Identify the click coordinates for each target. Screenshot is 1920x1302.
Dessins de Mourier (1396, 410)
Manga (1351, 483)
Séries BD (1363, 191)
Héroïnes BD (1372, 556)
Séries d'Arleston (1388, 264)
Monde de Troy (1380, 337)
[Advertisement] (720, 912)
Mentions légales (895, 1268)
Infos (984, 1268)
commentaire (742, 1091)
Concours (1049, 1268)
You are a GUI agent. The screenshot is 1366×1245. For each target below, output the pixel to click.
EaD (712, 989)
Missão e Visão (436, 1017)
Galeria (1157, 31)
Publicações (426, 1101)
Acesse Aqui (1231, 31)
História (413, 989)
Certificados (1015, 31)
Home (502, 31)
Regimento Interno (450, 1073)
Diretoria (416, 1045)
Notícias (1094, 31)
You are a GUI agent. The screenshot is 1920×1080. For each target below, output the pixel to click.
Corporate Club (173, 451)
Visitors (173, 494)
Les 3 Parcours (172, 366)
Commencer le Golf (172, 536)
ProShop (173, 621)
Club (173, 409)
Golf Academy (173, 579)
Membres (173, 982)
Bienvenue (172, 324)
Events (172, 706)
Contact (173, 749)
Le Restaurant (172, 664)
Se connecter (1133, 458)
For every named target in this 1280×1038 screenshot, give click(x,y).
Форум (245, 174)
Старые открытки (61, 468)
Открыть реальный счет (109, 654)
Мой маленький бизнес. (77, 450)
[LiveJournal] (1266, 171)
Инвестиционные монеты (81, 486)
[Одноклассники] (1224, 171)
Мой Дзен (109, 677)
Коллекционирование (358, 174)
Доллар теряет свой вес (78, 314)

###

[WORK INSTRUCTION]:
Pull each line that includes the word "below" out of the material above.

[EXERCISE SOLUTION]:
You are a GUI agent. The screenshot is 1366×1245. For each target below, output the pixel to click.
You are a GUI agent. The screenshot is 1920×1080. For each target below, output the pixel to click.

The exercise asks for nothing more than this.